For the first time since the 1993/1994 season the number one seed in the AFC will play against the number one seed in the NFC in the Super Bowl. Every season there are two teams that everyone from fan to expert say will make it all the way to the Super Bowl. Every season the masses are wrong, and a surprise team pulls a playoff upset or two to advance to the Championship game. In 2007 I picked against the New York Giants each round of the playoffs, only to see them rattle off four straight playoff wins and cap it all off with a Super Bowl victory. At the end of the 2008/2009 season the NFL world was shocked by the 9-7 Arizona Cardinals reaching, and nearly winning the Super Bowl. However, this year is the anomaly with the Saints and Colts (both number one seeds) battling for the championship in Super Bowl XLIV. Every since the middle portion of the season people have been saying that the Super Bowl would be Colts VS. Saints; and for the first time in many years the NFL was predictable.
In a league of "any given Sunday" it is nearly impossible to predict who will make it to the Super Bowl, but for some reason this year what we all thought would happen has. I thought the New York Jets were going to beat the Colts yesterday because of how far they had come, and because they were the team everyone was doubting. I didn't want to make the same mistake I (and many others made) in 2007 doubting the Giants every step of the way. The Jets seemed like that team with the "x-factor" on their side, the team with supreme confidence and a team that was playing stout defense. After the Jets scored to go up 17-6 I was feeling even more so that I had correctly preordained the winner, but as the Colts have done all season long they came roaring back. As far as the NFC was concerned, I thought that the Vikings would win with their superior defense, dominant running game, and a matured Brett Favre at the helm. Favre had what he himself calls "my best season" with only seven interceptions and career highs in completion percentage and quarterback rating. However, five turnovers and an old "Favresk" bad interception late in the game held a superior Vikings team out of the Super Bowl. I went against the popular notion that the Colts and Saints would square off in the forty fourth Super Bowl by selecting the other teams to make it. It had seemed that if you pick against who you initially think is going to win that you would be correct, but not this year. This is the year of the predictable; the year of the number one seeds in the Super Bowl.

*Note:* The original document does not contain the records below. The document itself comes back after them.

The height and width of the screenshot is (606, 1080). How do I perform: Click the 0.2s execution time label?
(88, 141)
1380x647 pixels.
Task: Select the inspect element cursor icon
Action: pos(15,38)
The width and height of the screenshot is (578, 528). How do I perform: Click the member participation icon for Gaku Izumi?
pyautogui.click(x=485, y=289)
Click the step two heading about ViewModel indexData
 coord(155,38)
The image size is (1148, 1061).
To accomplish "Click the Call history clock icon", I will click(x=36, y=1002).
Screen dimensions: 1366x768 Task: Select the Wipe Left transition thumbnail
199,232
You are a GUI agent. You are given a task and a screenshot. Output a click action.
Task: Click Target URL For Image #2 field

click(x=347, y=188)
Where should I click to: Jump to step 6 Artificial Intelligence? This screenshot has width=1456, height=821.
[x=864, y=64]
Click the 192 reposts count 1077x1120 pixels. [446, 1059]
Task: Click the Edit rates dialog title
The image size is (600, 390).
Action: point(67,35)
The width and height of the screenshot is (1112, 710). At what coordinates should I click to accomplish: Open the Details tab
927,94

None of this is to say that this will not be an exciting Super Bowl, for it will be, but it is disheartening that it will not include the Patriots or a chance for Favre to be the oldest Quarterback to be in the Super Bowl, or any team I care for. Now it all comes down to the following: please don't let Peyton Manning win another Super Bowl title. I am rooting for the Saints 110% and I do expect them to win. This is an offensive battle between two high octane point scoring machines each led by an exceptional quarterback. Drew Brees is the most accurate passer in the NFL (70.6 % NFL record) and Peyton Manning is the smartest and best quarterback in professional football. I like the Saints to win this game because they have more weapons on the offensive side of the football, a better running game, and they have an opportunistic turnover savvy defense.